◆ ENTRIES SUPPLIED ◆
........
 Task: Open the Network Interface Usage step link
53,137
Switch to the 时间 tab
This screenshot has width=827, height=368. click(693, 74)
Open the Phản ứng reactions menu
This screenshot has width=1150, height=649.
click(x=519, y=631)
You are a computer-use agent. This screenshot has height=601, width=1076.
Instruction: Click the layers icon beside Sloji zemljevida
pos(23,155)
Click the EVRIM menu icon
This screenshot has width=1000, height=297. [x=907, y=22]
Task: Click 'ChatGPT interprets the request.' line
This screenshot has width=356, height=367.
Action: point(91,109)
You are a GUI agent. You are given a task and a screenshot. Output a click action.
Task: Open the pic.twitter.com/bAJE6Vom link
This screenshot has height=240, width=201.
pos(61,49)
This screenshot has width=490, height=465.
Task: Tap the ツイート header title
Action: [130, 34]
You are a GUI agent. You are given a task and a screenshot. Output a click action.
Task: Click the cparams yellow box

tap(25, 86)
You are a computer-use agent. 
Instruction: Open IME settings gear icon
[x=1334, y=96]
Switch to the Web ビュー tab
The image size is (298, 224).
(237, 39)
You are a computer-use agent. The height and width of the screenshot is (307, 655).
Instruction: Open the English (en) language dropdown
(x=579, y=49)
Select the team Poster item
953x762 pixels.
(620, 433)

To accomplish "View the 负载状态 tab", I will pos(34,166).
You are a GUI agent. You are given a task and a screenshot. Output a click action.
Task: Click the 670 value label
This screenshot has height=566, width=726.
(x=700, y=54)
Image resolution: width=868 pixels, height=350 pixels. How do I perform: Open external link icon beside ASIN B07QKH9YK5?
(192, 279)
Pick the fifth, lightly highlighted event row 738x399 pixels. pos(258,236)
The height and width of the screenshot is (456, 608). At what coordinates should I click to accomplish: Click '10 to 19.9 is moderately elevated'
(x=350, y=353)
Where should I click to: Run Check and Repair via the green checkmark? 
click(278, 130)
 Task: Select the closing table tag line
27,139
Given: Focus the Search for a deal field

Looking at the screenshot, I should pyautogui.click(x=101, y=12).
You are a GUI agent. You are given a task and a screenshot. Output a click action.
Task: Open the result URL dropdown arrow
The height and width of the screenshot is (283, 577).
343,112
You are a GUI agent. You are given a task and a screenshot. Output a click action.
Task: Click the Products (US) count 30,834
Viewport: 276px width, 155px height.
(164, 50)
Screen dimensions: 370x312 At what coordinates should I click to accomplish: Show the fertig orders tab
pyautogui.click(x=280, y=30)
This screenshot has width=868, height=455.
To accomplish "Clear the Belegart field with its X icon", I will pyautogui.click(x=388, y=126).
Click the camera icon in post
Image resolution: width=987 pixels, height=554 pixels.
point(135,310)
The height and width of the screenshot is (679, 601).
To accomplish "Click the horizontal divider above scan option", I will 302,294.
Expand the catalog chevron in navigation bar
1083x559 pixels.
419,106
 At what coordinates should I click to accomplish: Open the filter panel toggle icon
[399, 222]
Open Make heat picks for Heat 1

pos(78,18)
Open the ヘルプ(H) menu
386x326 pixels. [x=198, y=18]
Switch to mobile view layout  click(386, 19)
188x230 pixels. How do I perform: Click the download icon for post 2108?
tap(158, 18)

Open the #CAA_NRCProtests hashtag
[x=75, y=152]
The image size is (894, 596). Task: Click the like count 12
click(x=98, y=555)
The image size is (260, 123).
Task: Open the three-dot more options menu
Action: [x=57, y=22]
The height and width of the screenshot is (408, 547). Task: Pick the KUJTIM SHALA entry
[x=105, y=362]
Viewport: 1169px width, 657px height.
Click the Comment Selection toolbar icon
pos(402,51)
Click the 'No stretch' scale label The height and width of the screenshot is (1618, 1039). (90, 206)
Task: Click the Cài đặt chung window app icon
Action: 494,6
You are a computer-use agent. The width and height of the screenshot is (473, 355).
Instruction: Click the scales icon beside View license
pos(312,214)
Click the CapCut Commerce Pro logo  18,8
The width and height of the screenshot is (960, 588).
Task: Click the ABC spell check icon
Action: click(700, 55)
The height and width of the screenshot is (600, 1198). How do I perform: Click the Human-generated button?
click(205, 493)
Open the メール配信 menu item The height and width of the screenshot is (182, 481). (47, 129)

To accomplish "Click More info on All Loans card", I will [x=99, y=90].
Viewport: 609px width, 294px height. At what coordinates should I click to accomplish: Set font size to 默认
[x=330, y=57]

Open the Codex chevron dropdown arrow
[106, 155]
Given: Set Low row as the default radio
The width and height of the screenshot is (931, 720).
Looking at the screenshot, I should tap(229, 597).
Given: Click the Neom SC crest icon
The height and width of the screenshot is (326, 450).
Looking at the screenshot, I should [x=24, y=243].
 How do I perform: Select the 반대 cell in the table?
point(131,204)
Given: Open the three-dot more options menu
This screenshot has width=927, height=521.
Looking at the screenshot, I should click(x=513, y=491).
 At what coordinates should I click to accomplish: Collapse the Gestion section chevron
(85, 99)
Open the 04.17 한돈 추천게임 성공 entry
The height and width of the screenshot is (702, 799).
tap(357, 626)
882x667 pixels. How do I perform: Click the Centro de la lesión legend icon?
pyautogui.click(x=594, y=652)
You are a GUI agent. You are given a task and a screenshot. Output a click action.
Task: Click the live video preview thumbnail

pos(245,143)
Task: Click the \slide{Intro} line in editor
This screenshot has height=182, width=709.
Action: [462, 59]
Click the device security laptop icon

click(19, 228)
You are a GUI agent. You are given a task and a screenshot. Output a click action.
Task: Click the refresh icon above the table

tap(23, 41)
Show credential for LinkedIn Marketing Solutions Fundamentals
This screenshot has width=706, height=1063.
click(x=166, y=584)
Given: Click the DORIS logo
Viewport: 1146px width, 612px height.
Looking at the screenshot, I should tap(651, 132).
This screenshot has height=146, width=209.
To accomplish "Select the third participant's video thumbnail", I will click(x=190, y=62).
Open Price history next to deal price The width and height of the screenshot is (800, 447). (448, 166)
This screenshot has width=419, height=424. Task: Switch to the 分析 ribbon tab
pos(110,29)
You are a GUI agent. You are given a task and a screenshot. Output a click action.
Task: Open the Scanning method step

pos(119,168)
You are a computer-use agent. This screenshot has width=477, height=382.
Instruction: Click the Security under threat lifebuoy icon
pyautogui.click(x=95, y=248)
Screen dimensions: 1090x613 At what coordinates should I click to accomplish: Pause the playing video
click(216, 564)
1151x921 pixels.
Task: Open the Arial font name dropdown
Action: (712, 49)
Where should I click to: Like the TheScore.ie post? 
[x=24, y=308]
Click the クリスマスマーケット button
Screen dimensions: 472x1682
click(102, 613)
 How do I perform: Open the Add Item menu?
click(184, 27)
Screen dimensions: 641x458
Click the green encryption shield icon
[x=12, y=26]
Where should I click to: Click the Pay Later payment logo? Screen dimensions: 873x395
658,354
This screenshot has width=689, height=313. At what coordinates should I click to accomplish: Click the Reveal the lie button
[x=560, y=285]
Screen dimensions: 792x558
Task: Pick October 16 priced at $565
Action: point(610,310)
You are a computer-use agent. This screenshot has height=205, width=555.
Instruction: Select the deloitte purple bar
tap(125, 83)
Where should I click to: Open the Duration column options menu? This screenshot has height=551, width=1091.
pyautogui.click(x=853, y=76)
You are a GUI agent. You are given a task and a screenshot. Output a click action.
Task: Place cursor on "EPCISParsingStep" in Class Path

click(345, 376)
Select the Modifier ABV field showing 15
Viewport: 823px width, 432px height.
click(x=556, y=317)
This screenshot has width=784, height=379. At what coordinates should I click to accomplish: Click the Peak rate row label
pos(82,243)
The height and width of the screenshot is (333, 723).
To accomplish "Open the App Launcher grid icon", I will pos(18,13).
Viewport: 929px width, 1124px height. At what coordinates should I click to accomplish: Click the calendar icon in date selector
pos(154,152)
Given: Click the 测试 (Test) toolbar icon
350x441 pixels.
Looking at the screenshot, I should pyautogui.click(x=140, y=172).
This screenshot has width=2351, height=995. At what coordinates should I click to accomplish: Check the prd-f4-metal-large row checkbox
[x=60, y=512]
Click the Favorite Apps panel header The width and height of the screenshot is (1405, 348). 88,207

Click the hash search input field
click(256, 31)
........
◆ INSTRUCTIONS FOR THE TASK ◆
In the material above, find the lines that contain "computer" and show them.

◆ FINAL ANSWER ◆
You are a computer-use agent. This screenshot has height=601, width=1076.
You are a computer-use agent. 
You are a computer-use agent. The height and width of the screenshot is (307, 655).
You are a computer-use agent. The width and height of the screenshot is (473, 355).
You are a computer-use agent. This screenshot has width=477, height=382.
You are a computer-use agent. This screenshot has height=205, width=555.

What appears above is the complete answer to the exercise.